Select the option 'List' to display all installed kernels Select the option 'Purge' to display
all kernels that can be removed and subsequently do so\n\n"
}
PS3='Please enter your choice: '
options=("Usage" "List" "Purge" "Quit")
select opt in "${options[@]}"
do
case $opt in
"Usage")
usage
;;
"List")
dpkg -l linux-image-\* | grep ^ii
;;
"Purge")
kernelver=$(uname -r | sed -r 's/-[a-z]+//')
dpkg -l linux-{image,headers}-"[0-9]*" | awk '/ii/{print $2}' | grep -ve $kernelver
printf "\nThese items will be deleted.\n"
read -p 'Continue? Y/n ' choice
if [[ $choice == "y" ]]; then
sudo apt-get purge $(dpkg -l linux-{image,headers}-"[0-9]*" | awk '/ii/{print $2}' | grep -ve "$(uname -r | sed -r 's/-[a-z]+//')")
else
echo "Aborted"
break
fi
;;
"Quit")
break
;;
*) echo invalid option;;
esac
done
Figured i'd post these in case they're the sort of thing you find useful to have around.

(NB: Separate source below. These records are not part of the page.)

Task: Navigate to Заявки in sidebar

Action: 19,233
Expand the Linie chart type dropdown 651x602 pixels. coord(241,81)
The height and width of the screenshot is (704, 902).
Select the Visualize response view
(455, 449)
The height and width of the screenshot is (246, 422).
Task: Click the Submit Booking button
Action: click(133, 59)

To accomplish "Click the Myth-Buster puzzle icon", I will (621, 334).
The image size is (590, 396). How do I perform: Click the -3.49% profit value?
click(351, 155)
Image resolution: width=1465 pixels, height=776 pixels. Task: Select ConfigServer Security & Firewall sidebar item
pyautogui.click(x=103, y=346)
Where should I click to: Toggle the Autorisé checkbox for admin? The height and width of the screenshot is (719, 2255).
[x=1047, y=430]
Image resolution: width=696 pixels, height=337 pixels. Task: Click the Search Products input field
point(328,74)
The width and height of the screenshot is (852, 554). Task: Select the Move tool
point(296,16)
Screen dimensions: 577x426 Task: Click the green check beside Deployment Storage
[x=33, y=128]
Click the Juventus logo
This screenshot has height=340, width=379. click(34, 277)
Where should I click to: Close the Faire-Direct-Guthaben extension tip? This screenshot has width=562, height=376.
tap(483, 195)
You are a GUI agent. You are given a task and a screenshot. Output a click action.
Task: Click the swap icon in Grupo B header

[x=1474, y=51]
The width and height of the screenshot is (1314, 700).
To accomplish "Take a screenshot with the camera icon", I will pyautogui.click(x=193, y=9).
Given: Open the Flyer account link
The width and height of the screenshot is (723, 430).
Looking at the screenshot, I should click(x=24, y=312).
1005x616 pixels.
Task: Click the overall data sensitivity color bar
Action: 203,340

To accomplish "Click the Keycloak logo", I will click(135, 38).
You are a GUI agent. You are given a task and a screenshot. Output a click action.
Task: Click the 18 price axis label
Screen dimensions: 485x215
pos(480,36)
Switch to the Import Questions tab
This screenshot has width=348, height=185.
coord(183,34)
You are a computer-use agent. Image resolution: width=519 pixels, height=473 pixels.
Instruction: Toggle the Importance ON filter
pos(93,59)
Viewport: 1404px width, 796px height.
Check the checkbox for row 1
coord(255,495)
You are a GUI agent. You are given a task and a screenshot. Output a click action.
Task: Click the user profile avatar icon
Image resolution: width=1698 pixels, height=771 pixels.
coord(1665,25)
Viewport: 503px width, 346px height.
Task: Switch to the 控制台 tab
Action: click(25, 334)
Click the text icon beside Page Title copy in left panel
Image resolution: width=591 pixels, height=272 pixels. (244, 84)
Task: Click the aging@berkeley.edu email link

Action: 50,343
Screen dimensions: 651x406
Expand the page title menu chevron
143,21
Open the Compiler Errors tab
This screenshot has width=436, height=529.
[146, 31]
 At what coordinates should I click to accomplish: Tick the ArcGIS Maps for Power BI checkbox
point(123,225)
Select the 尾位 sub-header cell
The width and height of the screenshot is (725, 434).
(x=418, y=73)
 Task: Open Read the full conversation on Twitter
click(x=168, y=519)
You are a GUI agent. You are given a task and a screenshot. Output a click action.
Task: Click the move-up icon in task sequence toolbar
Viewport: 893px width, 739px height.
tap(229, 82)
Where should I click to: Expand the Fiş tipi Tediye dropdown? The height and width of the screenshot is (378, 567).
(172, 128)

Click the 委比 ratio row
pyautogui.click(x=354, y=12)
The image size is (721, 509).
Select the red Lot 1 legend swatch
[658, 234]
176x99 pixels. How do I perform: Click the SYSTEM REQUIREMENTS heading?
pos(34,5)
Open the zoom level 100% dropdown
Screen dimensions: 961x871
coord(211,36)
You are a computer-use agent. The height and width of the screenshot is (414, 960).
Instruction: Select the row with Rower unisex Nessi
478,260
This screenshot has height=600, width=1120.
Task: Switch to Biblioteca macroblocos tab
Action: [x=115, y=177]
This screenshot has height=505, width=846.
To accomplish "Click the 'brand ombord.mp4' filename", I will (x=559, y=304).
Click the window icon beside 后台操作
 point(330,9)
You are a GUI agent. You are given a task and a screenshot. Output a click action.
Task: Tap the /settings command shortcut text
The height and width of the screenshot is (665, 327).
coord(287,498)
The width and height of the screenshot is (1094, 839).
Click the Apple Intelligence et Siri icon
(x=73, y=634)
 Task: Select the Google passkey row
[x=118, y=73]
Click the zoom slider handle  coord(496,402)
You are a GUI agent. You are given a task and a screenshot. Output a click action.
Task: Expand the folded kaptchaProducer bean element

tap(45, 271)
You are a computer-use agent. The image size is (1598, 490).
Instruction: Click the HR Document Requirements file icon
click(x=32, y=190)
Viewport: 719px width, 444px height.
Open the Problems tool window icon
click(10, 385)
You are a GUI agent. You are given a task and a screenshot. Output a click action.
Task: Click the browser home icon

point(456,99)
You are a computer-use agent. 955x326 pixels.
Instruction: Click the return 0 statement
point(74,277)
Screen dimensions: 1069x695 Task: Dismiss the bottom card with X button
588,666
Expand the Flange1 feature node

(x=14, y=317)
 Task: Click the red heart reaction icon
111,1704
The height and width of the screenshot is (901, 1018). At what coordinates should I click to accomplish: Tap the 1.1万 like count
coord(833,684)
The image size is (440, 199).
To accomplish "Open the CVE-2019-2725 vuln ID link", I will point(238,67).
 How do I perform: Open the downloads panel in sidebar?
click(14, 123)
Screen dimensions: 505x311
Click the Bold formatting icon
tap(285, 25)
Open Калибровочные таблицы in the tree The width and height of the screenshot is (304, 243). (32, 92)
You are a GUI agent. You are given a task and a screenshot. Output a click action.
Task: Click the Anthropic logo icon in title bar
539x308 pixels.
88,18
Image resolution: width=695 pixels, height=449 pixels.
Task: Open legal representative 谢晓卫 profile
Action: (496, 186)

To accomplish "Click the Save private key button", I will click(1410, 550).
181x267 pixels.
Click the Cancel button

What i think would be useful if we all posted some of the scripts we wrote to automate security and maintenance tasks for *Nix, then we can have one thread as a sort of catalog for this type of automation. It doesn't have to be Bash, Perl, Lua, Python and Ruby are fine too. Hell even if you have something useful written in C, feel free to contribute. Thanks guys.